The CEF hews closely to the CPRS in its mature stage of operation, directing most support to households but providing extraordinarily generous assistance to emissions intensive, trade-exposed industries for a scheme that, rather than being a new tax, which actually cost the Budget about a billion dollars a year in its initial period.

However, there are some key changes that reflect both the influence of the Greens and Ross Garnaut in its development.

Crucially, in addition to assistance payments to pensioners and Family Tax Benefit recipients, the government has adopted Garnaut’s recommendation of tying compensation to tax reform, overhauling the personal income tax regime to massively increase the tax-free threshold, with corresponding increases in the current 30% tax rate to offset the increase for high income earners, who will see no tax rise or come out a few dollars ahead of where they currently are. This is designed to significantly lower effective marginal tax rates for low-income earners, encouraging participation and removing the burden of tax return lodgement from 1m taxpayers.
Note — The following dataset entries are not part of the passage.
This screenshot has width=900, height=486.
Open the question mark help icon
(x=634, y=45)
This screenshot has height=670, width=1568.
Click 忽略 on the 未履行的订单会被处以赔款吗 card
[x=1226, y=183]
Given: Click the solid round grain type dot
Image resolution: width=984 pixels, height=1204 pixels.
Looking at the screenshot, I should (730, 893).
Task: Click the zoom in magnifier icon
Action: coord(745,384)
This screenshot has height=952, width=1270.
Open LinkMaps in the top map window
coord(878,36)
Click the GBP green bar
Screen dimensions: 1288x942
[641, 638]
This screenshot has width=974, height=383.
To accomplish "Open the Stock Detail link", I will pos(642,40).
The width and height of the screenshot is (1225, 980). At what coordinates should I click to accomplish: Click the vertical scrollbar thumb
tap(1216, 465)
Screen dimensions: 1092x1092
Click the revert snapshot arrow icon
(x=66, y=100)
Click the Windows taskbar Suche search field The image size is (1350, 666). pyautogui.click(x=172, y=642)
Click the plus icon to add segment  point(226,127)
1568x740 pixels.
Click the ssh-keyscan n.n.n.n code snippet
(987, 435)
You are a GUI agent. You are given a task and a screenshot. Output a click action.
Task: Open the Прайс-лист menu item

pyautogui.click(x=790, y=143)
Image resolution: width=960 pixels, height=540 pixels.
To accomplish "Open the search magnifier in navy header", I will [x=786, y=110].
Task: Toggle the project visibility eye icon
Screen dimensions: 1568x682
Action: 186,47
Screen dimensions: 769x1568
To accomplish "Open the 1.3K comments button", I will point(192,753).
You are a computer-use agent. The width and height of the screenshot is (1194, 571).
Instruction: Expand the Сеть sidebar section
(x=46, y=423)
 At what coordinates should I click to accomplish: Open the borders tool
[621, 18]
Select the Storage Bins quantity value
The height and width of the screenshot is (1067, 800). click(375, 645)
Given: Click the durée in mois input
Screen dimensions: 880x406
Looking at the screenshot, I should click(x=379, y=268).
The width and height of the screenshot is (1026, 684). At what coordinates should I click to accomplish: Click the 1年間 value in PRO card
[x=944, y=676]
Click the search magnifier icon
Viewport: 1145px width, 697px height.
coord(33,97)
Expect the tax cuts to become the centre of the government’s pitch on its scheme as it emphasises help for low and middle-income families that has the imprimatur of economists eager to see a lift in participation.

Industry compensation will in this version be subject to review by the Productivity Commission in 2014-15, with the goal of lowering levels of assistance if that PC concludes that it is warranted (this also draws on the Garnaut review). There is even a provision for an earlier review by the PC if there is evidence of windfall profits by EITE industries. However, there will be no reduction in assistance before 2018 even if the PC concludes that it should be cut.

The government has also adopted a governance approach suggestive of that used in the UK, with a Climate Change Authority, headed by Bernie Fraser, to act as an independent source of advice and political pressure on what target Australia should be aiming for as the basis for its carbon price. The body — while not as powerful as the equivalent UK entity — will report every two years from 2014, and the government will be required to explain why it has not adopted the Authority’s recommendations if it declines to do so.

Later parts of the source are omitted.